Igor Fernández

Dejar que pase

Hay una sensación peculiar que, quien más quien menos, ha sentido alguna vez. Es esa asociada a la idea de que, cuando estamos preparados para que algo pase, esto puede suceder y no antes. Quizá un trabajo nuevo no surge hasta que hemos pensado en cambiar el que tenemos; o no llega la pareja idónea hasta que hemos dejado de buscarla; cosas así. Estas coincidencias nos extrañan por lo aparentemente fortuito de las mismas. Incluso podemos crear una especie de superstición, como si lo que nos sucede tuviera que ver con algo ‘escrito’, en lugar de con un devenir casual de los acontecimientos.

Lo cierto es que nuestra relación con la realidad tiene un componente inconsciente mucho mayor del que creemos. No todo lo que aprendemos de lo que nos rodea pasa por poder pensar en ello o planificarlo y es que, si tuviéramos que pensarlo absolutamente todo, no podríamos ni dar un paso. Corremos pensando en el autobús y no en los obstáculos que vamos sorteando, conducimos mientras charlamos con el copiloto, o tensamos los músculos mientras estamos en una discusión tensa que aún no ha estallado. Todas estas escenas son solo algunos ejemplos pero, en las cosas más importantes como las que describíamos más arriba, solo cuando estamos preparados para ver, vemos. ¿Significa eso que no teníamos antes la oportunidad de encontrar un nuevo trabajo o una nueva pareja? Probablemente no; solo que nuestra atención estaba colocada en otro lugar, o nuestros ‘filtros’ afinados de tal modo que dejaban pasar solo un determinado tipo de datos y no otros. Y es que, no siempre estamos preparados para poseer aquello que deseamos idealmente. Los deseos son proyecciones de uno mismo hacia adelante, una suerte de utopía personal que requiere un recorrido, desde quienes somos hoy hasta ese ideal al que aspiramos.

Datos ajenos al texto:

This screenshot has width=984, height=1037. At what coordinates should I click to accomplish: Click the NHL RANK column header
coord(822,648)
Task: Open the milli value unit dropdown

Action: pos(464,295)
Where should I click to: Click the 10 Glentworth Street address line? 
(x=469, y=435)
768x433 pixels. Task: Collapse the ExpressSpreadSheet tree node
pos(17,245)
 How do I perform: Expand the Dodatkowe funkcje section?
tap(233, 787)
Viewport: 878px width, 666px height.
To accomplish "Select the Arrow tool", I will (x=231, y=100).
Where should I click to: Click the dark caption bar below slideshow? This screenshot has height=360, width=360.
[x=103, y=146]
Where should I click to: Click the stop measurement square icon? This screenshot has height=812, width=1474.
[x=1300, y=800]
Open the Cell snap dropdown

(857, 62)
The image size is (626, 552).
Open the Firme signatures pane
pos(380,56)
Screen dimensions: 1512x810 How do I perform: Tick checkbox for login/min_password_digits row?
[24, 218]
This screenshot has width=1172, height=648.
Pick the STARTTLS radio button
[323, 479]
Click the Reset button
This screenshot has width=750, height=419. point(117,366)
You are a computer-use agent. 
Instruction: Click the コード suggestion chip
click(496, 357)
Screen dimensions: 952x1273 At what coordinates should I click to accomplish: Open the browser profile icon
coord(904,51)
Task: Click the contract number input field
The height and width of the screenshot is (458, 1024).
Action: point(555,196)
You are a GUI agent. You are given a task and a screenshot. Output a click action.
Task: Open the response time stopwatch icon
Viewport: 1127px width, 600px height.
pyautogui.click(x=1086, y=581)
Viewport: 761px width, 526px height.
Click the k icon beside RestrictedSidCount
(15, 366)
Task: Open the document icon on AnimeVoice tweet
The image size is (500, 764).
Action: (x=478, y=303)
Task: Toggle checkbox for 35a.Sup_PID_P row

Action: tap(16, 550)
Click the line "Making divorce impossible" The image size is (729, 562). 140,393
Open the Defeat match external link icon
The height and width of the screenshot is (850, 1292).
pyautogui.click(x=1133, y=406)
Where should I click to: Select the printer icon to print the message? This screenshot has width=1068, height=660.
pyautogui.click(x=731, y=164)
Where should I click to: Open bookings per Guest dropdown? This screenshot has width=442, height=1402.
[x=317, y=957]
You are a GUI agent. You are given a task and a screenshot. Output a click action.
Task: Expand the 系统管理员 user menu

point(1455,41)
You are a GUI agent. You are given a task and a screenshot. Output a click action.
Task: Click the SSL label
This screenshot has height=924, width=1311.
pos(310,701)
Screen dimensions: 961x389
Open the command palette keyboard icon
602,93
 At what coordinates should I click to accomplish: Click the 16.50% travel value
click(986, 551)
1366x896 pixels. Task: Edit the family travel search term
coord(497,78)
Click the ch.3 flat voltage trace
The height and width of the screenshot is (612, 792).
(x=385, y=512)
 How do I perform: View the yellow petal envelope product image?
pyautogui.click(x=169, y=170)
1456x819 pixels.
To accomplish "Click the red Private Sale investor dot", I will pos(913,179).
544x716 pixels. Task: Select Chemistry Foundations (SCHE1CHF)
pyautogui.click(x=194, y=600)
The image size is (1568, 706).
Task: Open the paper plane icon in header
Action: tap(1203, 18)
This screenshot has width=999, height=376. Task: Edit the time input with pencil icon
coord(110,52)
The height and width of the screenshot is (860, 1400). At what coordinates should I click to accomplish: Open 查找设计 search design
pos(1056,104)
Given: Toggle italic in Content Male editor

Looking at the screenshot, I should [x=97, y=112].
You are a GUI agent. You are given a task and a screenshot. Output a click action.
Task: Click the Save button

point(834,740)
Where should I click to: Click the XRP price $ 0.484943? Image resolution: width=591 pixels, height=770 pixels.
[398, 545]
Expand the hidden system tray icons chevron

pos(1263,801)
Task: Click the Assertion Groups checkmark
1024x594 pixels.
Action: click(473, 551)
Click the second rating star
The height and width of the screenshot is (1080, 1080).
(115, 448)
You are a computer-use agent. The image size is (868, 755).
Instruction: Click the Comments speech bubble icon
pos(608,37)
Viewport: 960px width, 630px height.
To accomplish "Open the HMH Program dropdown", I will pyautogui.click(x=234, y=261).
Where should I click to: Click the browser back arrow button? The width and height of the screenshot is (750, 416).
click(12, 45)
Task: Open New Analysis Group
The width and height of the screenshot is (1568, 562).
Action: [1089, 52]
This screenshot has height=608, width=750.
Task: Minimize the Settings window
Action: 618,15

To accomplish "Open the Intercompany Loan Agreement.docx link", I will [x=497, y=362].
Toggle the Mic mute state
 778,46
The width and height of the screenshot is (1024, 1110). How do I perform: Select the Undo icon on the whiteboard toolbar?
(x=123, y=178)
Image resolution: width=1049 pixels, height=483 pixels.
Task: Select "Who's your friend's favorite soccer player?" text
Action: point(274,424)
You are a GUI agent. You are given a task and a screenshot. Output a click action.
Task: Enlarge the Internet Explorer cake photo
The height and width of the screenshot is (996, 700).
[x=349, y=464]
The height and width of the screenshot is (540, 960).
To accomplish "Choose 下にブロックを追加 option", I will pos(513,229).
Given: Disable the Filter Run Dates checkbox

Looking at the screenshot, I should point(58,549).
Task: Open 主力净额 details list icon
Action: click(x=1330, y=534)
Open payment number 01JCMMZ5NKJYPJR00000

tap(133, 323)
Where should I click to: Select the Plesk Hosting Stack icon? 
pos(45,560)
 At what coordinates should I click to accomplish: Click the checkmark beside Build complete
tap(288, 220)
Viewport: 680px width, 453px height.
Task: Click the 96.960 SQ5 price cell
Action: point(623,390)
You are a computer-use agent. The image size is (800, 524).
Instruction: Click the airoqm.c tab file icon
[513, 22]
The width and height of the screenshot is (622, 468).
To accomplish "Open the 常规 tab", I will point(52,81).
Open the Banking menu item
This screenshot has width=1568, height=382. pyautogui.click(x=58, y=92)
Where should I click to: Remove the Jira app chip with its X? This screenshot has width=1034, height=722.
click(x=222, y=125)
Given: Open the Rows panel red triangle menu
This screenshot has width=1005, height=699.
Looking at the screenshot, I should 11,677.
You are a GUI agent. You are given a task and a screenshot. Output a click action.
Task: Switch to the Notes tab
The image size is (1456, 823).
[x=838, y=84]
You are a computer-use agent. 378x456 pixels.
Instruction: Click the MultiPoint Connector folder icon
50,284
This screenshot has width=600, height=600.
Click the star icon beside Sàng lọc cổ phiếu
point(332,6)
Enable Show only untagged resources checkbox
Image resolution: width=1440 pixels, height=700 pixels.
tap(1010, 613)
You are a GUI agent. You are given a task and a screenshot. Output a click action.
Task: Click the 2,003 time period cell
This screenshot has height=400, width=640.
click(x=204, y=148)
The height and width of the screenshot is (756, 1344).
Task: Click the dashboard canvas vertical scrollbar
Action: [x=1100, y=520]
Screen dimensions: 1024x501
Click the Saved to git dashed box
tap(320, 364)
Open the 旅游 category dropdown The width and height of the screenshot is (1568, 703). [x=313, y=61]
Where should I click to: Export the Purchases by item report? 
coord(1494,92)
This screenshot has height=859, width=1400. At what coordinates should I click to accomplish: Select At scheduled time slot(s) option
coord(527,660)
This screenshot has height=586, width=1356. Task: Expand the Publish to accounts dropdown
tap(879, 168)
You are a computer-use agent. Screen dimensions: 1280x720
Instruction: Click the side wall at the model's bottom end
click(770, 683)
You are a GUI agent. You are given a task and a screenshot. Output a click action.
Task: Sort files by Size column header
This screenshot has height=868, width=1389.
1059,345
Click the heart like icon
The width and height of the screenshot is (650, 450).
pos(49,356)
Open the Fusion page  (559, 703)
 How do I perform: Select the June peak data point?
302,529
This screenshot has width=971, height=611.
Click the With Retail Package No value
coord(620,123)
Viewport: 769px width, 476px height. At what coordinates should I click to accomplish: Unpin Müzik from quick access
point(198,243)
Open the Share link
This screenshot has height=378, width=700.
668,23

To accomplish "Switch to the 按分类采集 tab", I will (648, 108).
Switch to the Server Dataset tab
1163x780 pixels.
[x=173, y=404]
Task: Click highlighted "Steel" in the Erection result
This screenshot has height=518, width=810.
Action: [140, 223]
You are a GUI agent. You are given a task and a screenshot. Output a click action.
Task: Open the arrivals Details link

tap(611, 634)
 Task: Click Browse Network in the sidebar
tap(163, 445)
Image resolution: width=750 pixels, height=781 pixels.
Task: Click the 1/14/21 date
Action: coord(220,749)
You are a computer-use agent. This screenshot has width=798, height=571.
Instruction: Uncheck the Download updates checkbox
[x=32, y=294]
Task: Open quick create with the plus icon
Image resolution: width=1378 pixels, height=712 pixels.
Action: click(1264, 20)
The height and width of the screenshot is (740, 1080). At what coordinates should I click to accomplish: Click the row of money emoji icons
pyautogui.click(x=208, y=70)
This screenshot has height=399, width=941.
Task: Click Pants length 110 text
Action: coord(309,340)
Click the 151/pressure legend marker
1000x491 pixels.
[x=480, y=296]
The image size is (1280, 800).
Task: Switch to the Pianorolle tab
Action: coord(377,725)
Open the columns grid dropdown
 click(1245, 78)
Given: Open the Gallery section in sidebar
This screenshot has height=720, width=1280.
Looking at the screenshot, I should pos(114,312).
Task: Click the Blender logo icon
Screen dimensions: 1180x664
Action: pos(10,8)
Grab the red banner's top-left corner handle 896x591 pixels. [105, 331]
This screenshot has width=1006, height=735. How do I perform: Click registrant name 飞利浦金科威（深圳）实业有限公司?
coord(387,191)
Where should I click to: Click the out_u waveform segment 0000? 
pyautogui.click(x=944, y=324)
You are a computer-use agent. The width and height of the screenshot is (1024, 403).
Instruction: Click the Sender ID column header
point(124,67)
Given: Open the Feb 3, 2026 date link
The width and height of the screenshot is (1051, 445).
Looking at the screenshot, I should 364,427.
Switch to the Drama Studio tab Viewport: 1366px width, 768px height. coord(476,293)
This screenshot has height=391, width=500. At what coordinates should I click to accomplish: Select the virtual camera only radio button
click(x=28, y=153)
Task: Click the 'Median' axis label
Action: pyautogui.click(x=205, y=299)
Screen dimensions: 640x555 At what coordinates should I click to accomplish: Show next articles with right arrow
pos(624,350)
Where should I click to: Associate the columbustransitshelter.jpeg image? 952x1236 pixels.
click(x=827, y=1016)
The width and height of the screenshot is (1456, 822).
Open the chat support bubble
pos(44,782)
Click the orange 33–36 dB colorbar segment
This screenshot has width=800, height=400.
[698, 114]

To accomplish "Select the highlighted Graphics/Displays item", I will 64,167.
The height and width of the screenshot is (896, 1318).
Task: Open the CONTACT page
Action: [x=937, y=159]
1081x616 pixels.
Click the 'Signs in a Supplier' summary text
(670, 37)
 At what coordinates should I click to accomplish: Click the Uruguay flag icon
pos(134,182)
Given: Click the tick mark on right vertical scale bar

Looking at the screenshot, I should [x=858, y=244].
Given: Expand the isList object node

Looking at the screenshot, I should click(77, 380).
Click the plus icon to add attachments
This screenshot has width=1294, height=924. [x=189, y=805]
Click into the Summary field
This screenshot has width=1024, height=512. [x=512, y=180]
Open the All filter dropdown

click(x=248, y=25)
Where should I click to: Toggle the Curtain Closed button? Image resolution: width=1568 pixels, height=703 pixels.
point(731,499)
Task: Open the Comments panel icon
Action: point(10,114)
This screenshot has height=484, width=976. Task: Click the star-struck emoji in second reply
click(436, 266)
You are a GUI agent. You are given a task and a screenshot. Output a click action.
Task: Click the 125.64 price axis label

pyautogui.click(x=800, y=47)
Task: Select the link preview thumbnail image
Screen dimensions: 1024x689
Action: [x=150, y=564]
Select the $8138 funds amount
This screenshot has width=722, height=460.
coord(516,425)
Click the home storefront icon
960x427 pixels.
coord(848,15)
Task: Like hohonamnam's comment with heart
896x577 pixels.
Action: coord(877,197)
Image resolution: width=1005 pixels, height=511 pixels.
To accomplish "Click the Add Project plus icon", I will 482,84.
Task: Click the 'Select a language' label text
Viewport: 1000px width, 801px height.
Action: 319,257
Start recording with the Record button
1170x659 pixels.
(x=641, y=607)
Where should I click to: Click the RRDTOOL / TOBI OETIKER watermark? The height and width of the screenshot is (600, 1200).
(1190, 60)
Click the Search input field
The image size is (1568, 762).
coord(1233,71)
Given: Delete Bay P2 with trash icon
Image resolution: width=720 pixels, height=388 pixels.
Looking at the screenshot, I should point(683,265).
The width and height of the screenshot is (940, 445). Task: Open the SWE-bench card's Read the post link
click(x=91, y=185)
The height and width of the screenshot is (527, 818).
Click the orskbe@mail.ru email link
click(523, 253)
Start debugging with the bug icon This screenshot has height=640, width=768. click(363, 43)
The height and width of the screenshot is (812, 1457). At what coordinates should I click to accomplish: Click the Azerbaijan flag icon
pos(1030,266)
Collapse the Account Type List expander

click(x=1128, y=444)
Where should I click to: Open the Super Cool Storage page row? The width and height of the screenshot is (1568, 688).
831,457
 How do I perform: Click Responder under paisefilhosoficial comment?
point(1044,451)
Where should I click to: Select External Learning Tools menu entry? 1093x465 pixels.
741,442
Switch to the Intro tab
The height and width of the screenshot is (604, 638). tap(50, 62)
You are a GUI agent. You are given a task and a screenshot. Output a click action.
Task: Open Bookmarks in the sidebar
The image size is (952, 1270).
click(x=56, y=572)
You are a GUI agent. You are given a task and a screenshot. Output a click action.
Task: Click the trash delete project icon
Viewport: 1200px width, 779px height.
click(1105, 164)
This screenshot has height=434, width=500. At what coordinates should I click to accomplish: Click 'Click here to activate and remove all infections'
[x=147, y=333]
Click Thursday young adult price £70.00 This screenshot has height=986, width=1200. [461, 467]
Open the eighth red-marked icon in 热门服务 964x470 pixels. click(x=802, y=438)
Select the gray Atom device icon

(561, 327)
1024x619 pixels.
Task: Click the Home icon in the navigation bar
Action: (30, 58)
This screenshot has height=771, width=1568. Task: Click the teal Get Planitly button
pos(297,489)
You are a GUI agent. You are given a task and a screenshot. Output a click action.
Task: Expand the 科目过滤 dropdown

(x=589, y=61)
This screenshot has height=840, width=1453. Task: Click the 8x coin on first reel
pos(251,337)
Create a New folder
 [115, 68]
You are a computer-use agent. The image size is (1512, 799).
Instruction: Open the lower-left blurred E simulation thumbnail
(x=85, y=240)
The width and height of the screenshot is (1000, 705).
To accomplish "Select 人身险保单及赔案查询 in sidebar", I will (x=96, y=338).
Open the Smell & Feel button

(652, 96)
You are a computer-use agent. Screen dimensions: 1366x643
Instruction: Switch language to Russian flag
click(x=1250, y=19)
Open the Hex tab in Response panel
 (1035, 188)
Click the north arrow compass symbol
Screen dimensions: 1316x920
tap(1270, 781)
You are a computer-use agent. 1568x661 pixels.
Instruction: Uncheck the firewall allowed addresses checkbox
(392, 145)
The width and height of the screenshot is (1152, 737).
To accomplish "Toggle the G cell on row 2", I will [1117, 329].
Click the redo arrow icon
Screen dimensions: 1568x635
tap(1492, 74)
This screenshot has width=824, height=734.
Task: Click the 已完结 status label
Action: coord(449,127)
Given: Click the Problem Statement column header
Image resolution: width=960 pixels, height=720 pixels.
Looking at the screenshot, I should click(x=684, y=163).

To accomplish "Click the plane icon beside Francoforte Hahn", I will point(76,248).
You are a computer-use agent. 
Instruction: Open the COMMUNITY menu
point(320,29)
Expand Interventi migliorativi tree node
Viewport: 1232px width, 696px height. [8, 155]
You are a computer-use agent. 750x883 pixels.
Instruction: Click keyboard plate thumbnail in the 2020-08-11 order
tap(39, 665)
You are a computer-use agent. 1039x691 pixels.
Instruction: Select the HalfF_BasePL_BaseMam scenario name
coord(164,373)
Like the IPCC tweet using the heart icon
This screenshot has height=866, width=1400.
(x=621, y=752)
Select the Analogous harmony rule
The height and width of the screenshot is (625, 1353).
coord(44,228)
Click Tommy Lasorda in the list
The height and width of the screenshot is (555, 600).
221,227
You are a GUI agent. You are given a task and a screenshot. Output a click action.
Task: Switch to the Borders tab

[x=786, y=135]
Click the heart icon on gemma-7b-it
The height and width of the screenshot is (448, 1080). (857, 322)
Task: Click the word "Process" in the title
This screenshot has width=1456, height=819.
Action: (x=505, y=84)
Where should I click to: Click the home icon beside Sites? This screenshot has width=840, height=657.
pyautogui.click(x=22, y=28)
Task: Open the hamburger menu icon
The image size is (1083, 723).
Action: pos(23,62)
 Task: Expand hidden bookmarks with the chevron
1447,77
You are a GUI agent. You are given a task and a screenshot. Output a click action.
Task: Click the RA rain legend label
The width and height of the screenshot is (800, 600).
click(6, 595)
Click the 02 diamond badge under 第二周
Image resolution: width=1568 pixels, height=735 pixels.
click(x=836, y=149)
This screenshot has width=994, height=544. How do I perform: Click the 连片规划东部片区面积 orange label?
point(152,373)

Evidentemente, en el camino cambiaremos de dirección unas cuantas veces, hasta darnos cuenta de que ese ideal, para convertirse en algo real, debe dialogar con nuestras sombras, limitaciones y defectos; con esas cualidades que también nos definen, y bajan todo a tierra. Hasta que la vida, o la terapia, o el autoanálisis no desmonten según qué decisiones que han servido pero que limitan, es difícil acercarse a ese ‘ideal’. Por ejemplo, hasta que uno no atraviesa, por ejemplo, la conclusión de no tener valor excesivo como persona –lo que algunos llaman baja autoestima–, es difícil encontrarse con alguien cuya valoración realmente nos llegue, nos nutra y nos conecte con ese ideal al que aspiramos –en este ejemplo–-: ser alguien con valor. O hasta que no notemos que podemos trabajar fuera de nuestro campo inicial de formación y que la fuerza de movernos está en nosotros, será difícil que un trabajo diferente y estimulante se nos presente como una opción real que agarrar, en la que involucrarse y realmente pelear por lograr; al fin y al cabo, antes, salir de lo establecido laboralmente, era algo impensable. Es decir: de alguna manera, antes de que nos llegue, tenemos que estar abiertos a ello.

También a veces sucede que el esfuerzo por conseguir algo deseado es tan grande que el encuentro real con eso se fuerza y se malogra. Y es que, no todo lo puede nuestra voluntad; en particular cuando lo que queremos incluye a otras personas. Entonces, lo que queremos lograr dependerá de nuestra flexibilidad, nuestra capacidad de empatía, nuestra asertividad, nuestra sensibilidad, y sí, también nuestra determinación a la hora de comunicar lo que necesitamos y queremos. Y, si luego hay algo de suerte, nos encontraremos en un escenario que provoca nervios, no certezas.

El escenario del cambio, del crecimiento, en un primer momento no es un escenario de respuestas que cierran la inquietud, sino de preguntas que se abren, y, si aún no estamos preparados, dicho escenario generará tanta inquietud que recularemos, volveremos a las viejas respuestas. Y es que, el futuro hay que crearlo desde la incertidumbre de que el presente ya no nos vale.